Events and alarms are a basic concept of any monitoring system. They are used to inform operators about thinks happens in their environment. Our built-in event handling consist of different parts:

  • Event are created from devices, users or from the backend processes
  • All events are stored in the event database, by default for 1 year
  • Access to the actual or historical events via Webclient or API
  • Event notification Add-ons sending selected events to external entities (e.g. via E-Mail)

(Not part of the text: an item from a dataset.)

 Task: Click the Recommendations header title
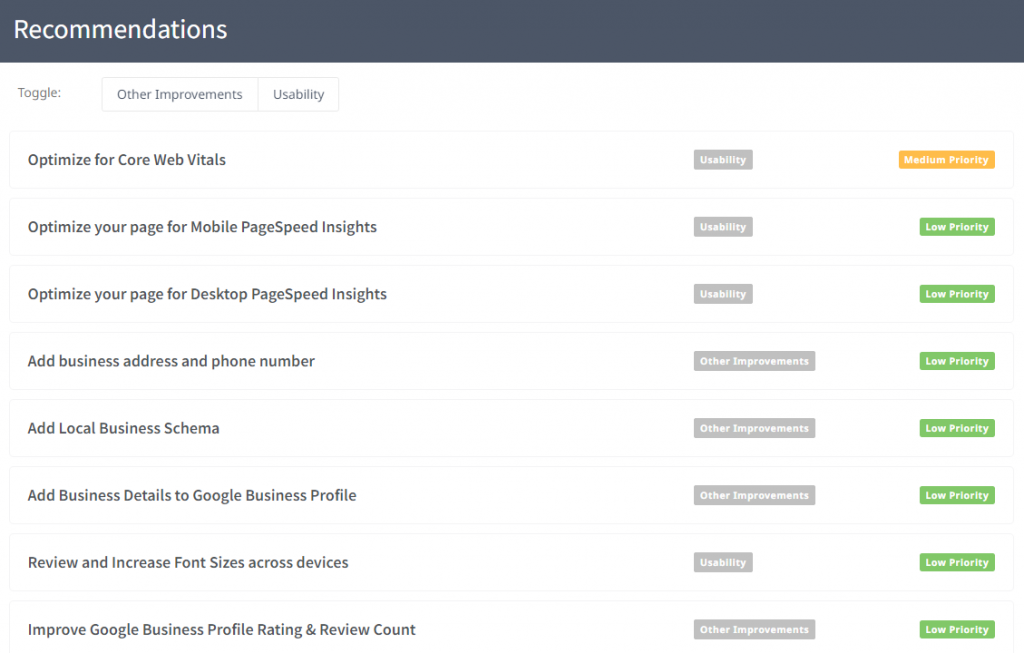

Events have different levels of severity, ranging from informative to warning, error, and critical alarms. They are propagated through the system from the lowest level to the overall system state.The following drawing shows this information flow for a alarm or warning created by a device:

Notification

sat-nms MNC WebClient - Notification settings

Finally, the operators will be informed live via various channels. For example:

  • visually in device windows, title bar, browser notifications
  • acoustic via clients PCs speakers
  • by sending notifications to external systems
  • as a chronological list the Live Log panel
  • on external equipment via sat-nms IO-FEP relay outputs

The notifications can be configured from quiet to massively disruptive, regarding your needs - per user, per client or globally.

 

Event Report

sat-nms MNC Event Report

But of course, the events can also be evaluated afterwards with the Event Report window. Filters are available for

  • Start/End Time and Duration
  • Event-Source (MNC and Device)
  • Event Priority
  • User and Host Origin
  • Full text search

This internal event database is optimized for fast storing and retrieving of events produced by the MNC system.

Redundancy Options

redundant event database setup

In simple Standalone M&C systems the event database runs directly on the same server - just built-in - no addition configuration required. But all "event producers" in the system are designed to submit new events not only to the local EventDB but also to up to two destinations. This allows a fully redundant event database setup consisting of a main and backup database, without additional synchronization.